<<<<

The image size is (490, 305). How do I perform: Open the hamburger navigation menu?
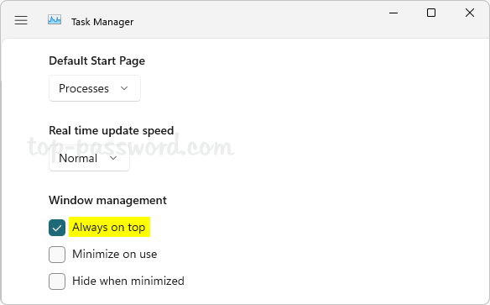(x=21, y=20)
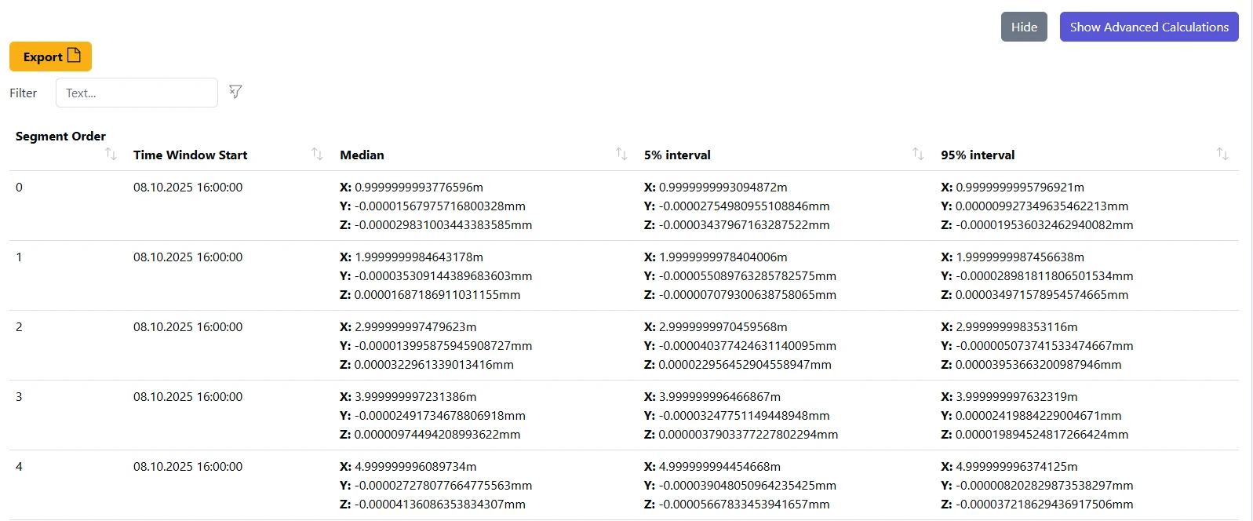
Task: Toggle advanced view with Show Advanced Calculations
Action: tap(1149, 26)
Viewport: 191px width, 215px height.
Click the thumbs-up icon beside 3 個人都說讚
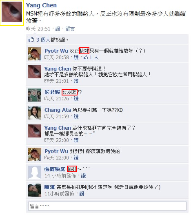(x=31, y=40)
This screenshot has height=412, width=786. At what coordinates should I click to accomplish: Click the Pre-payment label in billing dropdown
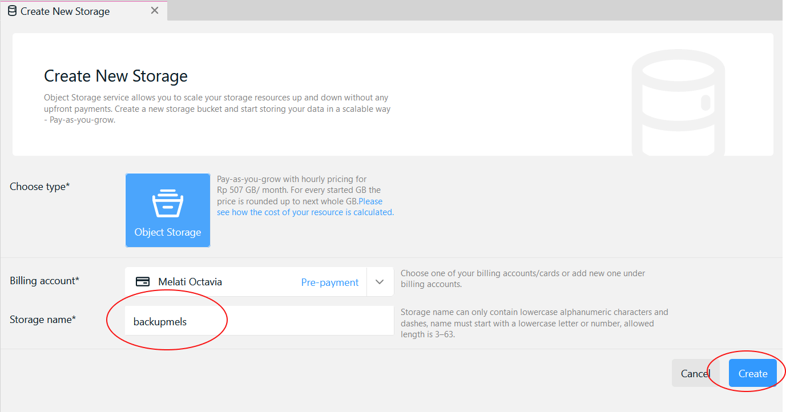click(x=330, y=282)
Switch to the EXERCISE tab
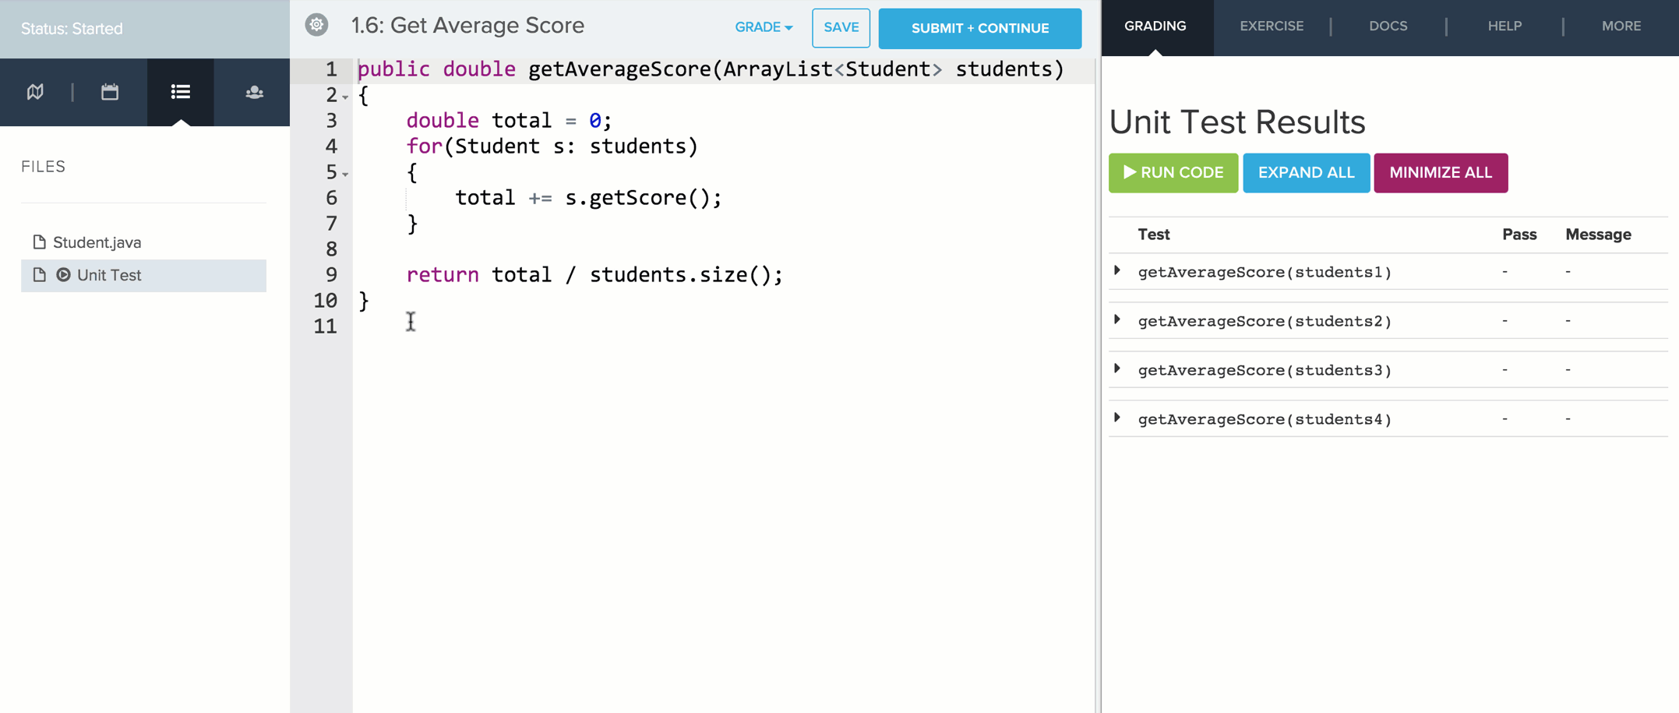Screen dimensions: 1679x713 [1271, 26]
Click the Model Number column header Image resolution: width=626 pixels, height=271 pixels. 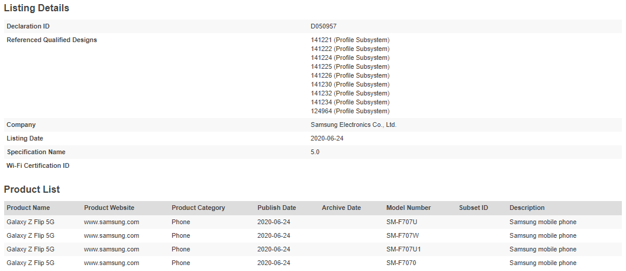pos(408,208)
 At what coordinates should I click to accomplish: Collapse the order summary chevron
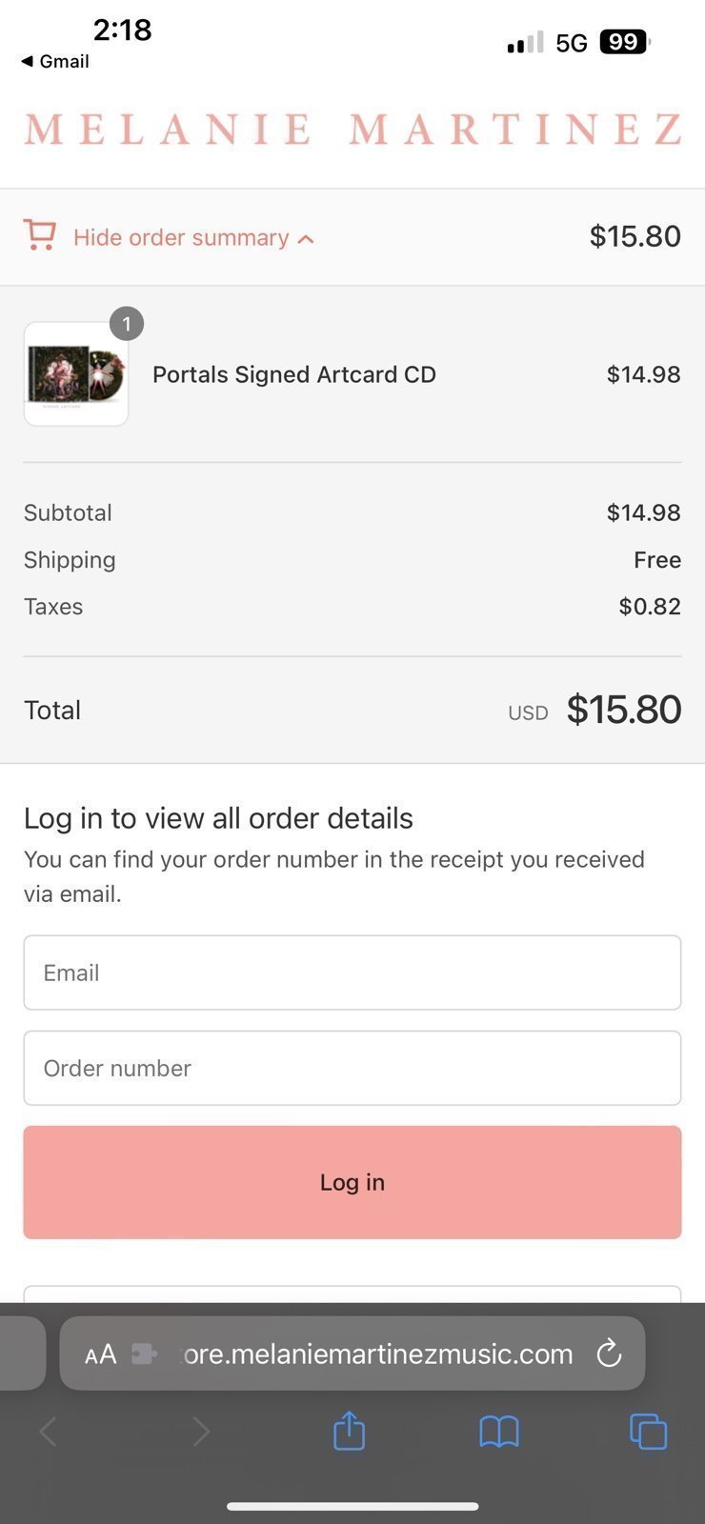click(x=306, y=239)
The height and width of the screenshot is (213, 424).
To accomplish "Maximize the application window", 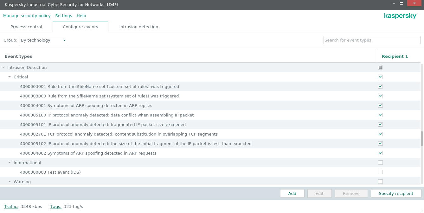I will click(402, 3).
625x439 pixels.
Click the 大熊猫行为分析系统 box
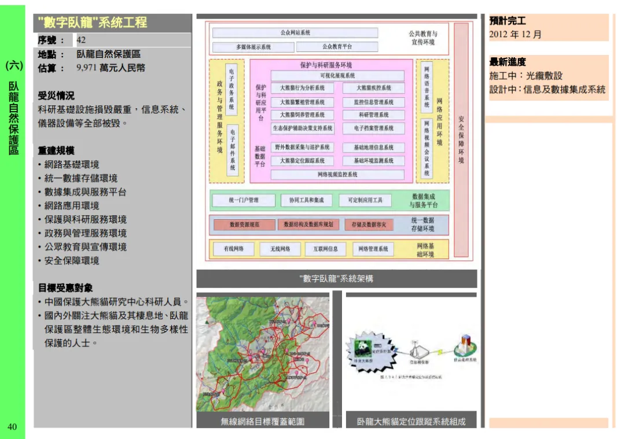302,88
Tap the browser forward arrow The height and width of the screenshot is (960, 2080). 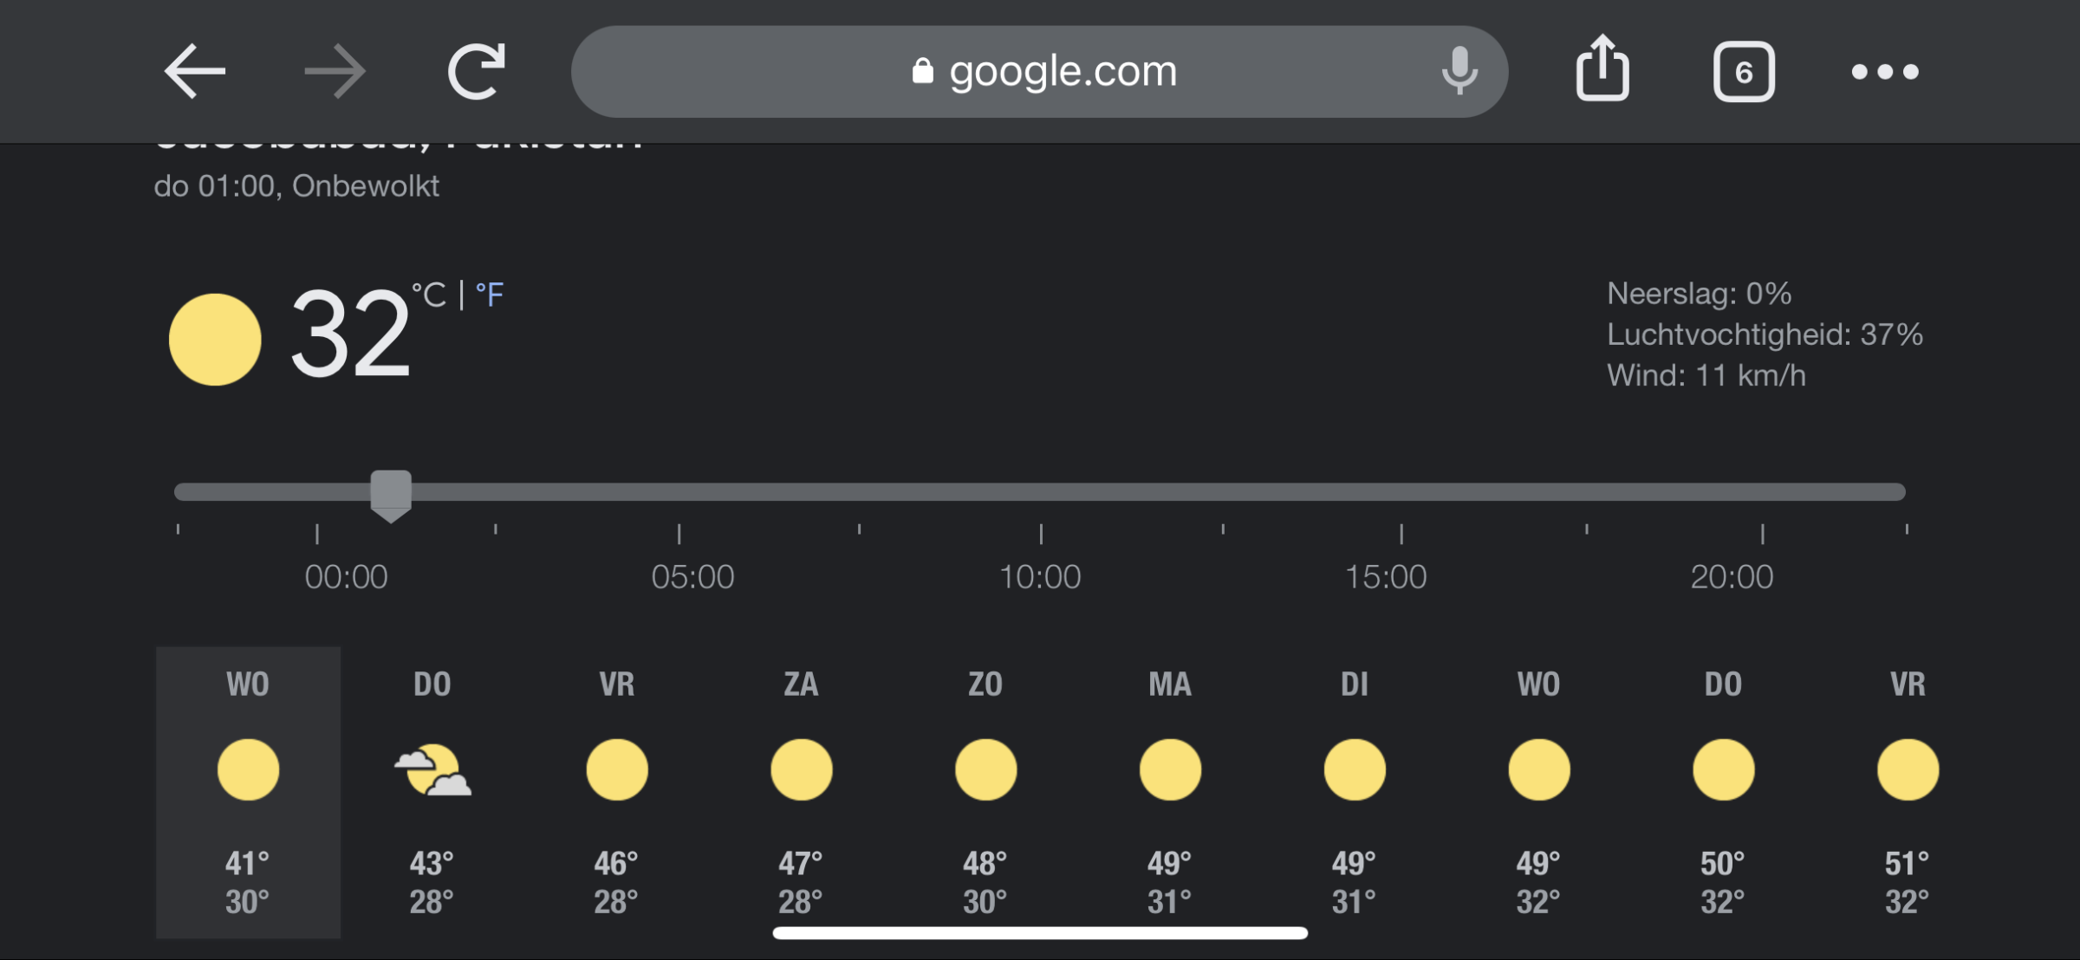pyautogui.click(x=335, y=71)
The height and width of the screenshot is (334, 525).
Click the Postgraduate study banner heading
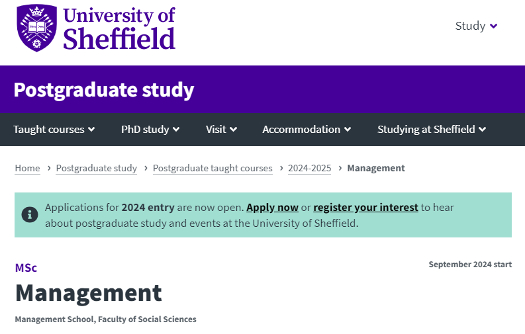coord(104,90)

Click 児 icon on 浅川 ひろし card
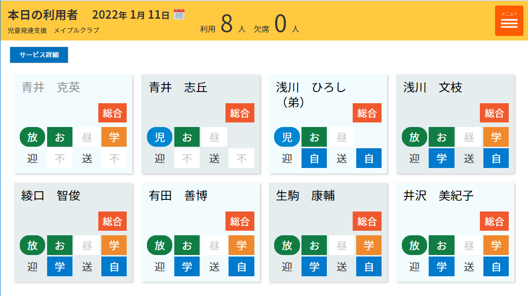coord(287,137)
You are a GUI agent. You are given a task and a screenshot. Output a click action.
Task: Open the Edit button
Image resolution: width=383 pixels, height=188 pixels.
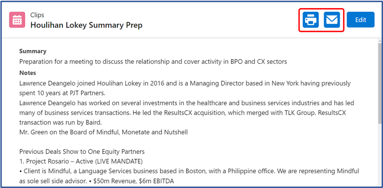pyautogui.click(x=360, y=20)
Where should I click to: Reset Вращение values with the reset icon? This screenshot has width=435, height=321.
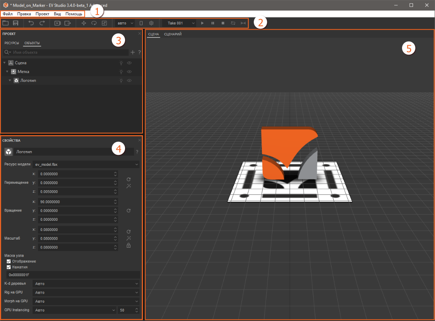tap(129, 211)
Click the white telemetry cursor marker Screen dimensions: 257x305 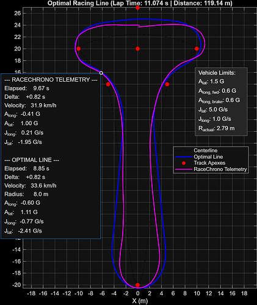tap(101, 73)
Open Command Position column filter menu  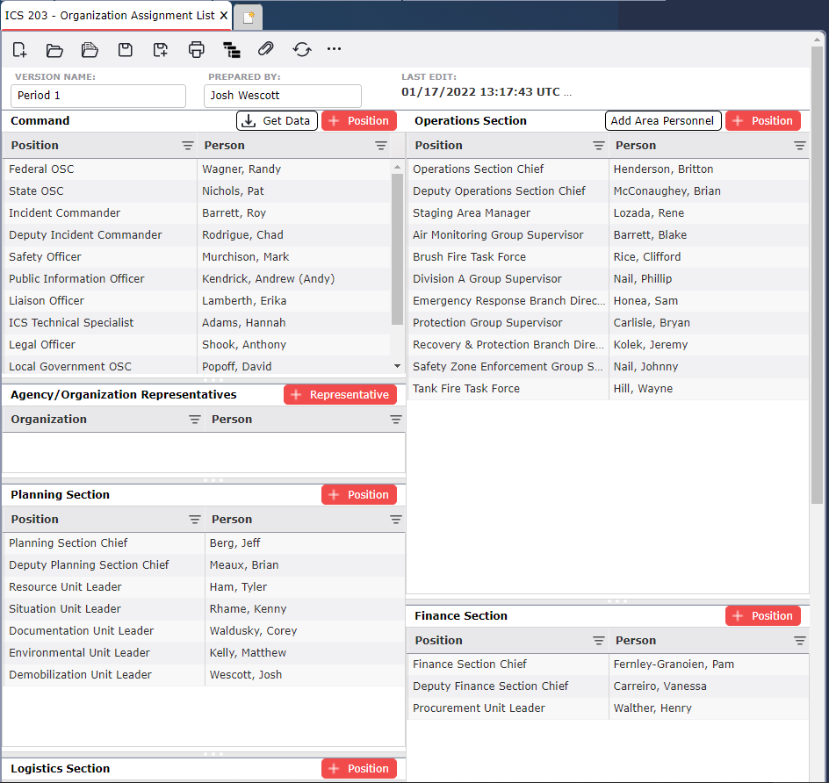point(187,146)
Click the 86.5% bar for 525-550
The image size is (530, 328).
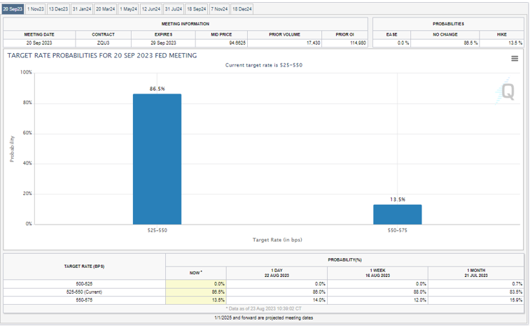point(157,159)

>>>>

Leaving the pictures aside, transcribe only the lines from the one containing "Click the 86.5% bar for 525-550" to the final line of the listing above, inclusive, exactly as they appear.

Your solution:
Click the 86.5% bar for 525-550
The image size is (530, 328).
point(157,159)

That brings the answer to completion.